Bix leaped out and ran to the old car, Ronnie following. And one of the young Watch 3 cops yelled to them, “Two RA’s on the way! There’s a woman and kid in there! They’re bleeding bad and we can’t get them out!”
The other cop, a bigger man, was kicking at the jammed rear door of the Caprice where they saw a child’s head inside, gashed open from the crown to the forehead, blood running across her face from deep channels that had been opened to the bone.
“God!” Ronnie said. “God almighty!”
And she began kicking the door also, after the big cop stopped and drew his baton. He tried using it as a pry, trying to muscle open the door while yelling to his partner, “Get me a tire wrench! Anything to pry with!”
Bix could see through the shattered glass that the Asian woman behind the wheel was dead. Her chest had been crushed by the steering column and she stared lifelessly at the black sky through what was left of the roof.
Ambulance sirens were getting closer and Bix heard several voices shouting, and then he saw something move. He shined his light inside and realized that another child had been in the backseat of the car.
“There’s another kid in there!” he yelled, just as the big cop succeeded in prying the rear door open, and Ronnie saw clearly that the little girl’s shattered skull was attached to her neck only by a few shredded knots of red, slimy tissue.

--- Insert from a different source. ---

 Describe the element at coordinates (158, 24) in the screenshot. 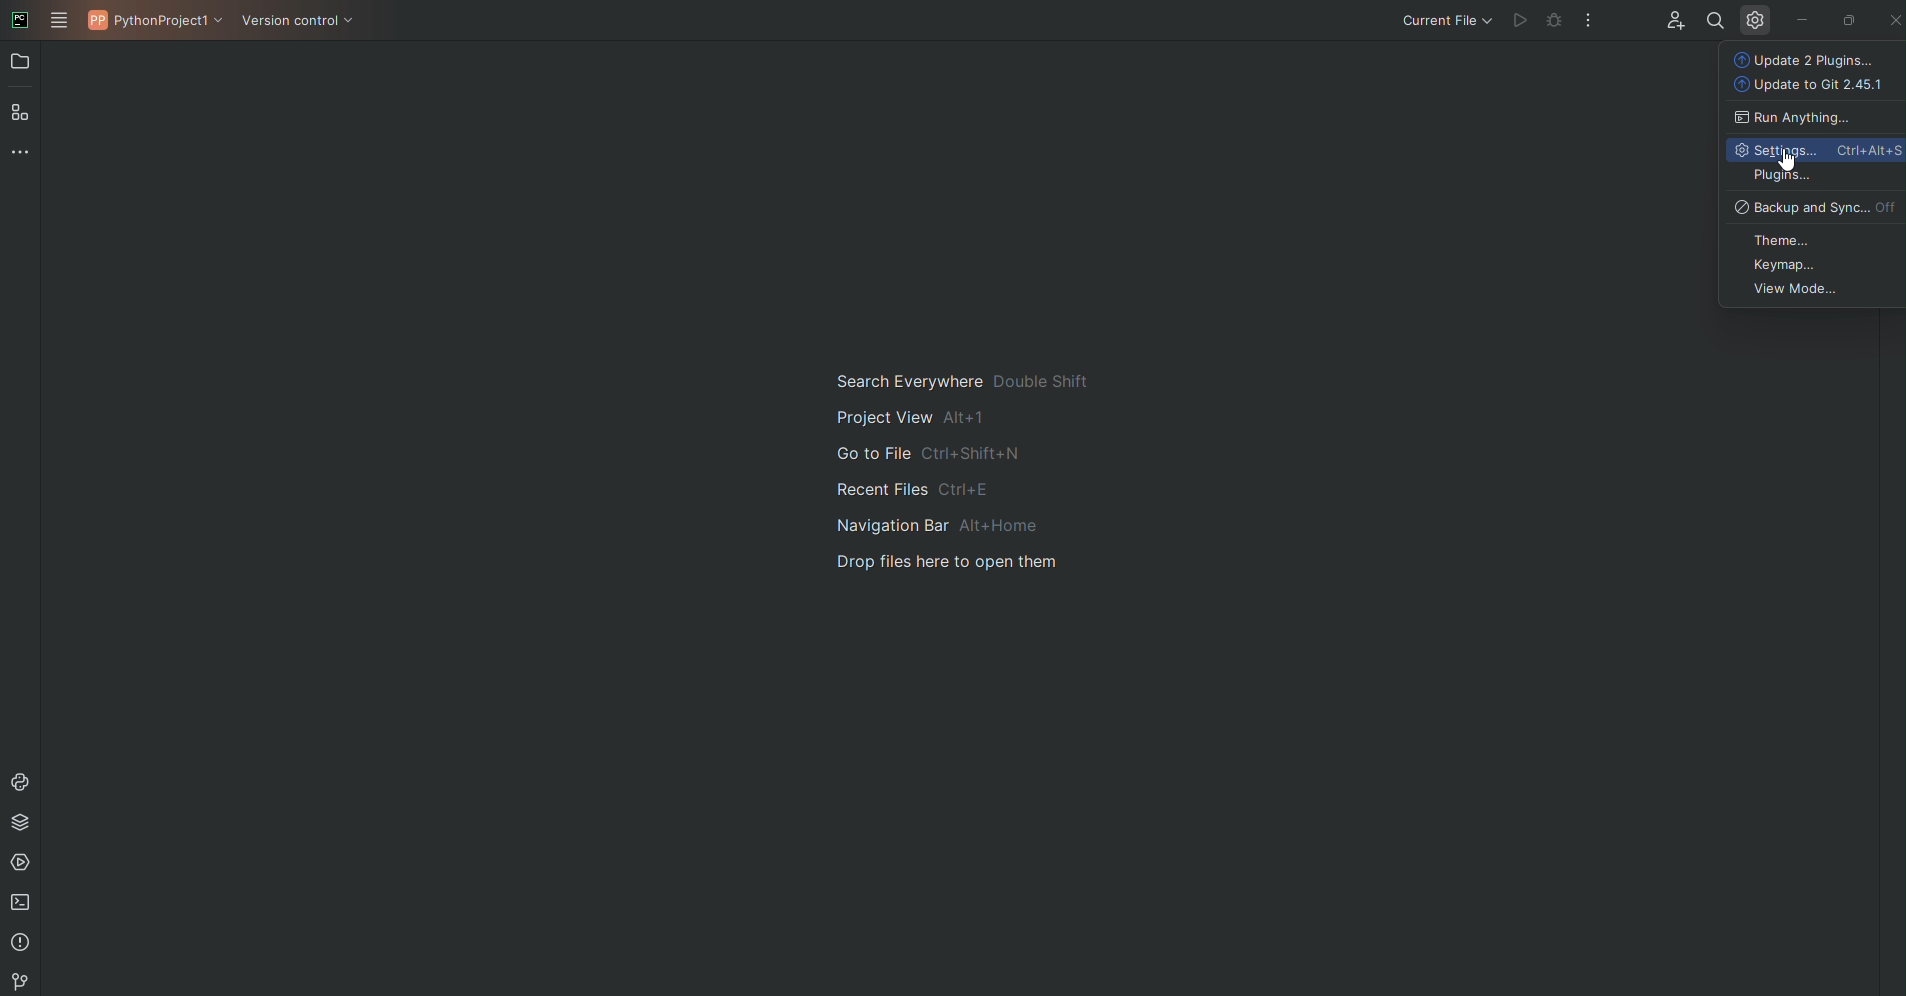

I see `PythonProject1` at that location.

“God almighty!” she repeated and ran around the car to Bix and the other child he had found, hoping that this one was alive.
Bix, his mini-flashlight on the asphalt, was down on his knees, crawling under the car, trying to lift the portion of wreckage that had the child pinned. Ronnie could hear him grunting and saw him lifting with his back, and when she shined her light under the car, she lit the face of a four-year-old girl who turned out to be the second daughter of young Cambodian immigrants who had been in Hollywood for nearly five years.
The child’s body was twisted and bloody, but her face and head were unmarked. She had a delicate, very pale beauty, and Ronnie crawled under the wreckage to help Bix try to lift the twisted metal.
It was then that the thing happened, the thing that Ronnie knew she’d remember for the rest of her career. Perhaps for the rest of her days. The little girl opened her eyes and looked directly into the straining face of Bix Ramstead, who had at last raised the chunk of wreckage high enough for Ronnie to pull her free.
Just before Ronnie grabbed her, the child said to Bix, “Are you my angel?”
Controlling his labored breathing, Bix managed to say, “Yes, darling, I am your angel.”
When they got back to Hollywood Station, Bix changed out of his uniform much faster than Ronnie did. When she left the women’s locker room she saw him sprinting across the parking lot to his minivan, and she was pretty sure she knew where he was going.
After Ronnie arrived at work the next morning, she learned that the child had survived the ambulance ride to Hollywood Presbyterian Medical Center but died in the ER moments before her angel came running to her side.
SIX
ONCE A MONTH every patrol division of the LAPD was required to hold a CPAB meeting, pronounced see-pab, for Community Police Advisory Board. Hollywood Division held its CPAB meeting on the last Tuesday, the idea being to bring together community leaders, neighborhood watch captains, the City Attorney’s Office, the Department of Transportation, the L.A. Fire Department, and others, all to discuss crime and quality-of-life issues in the respective police divisions. The meeting was run by the division captain along with the CPAB president, whoever that might be.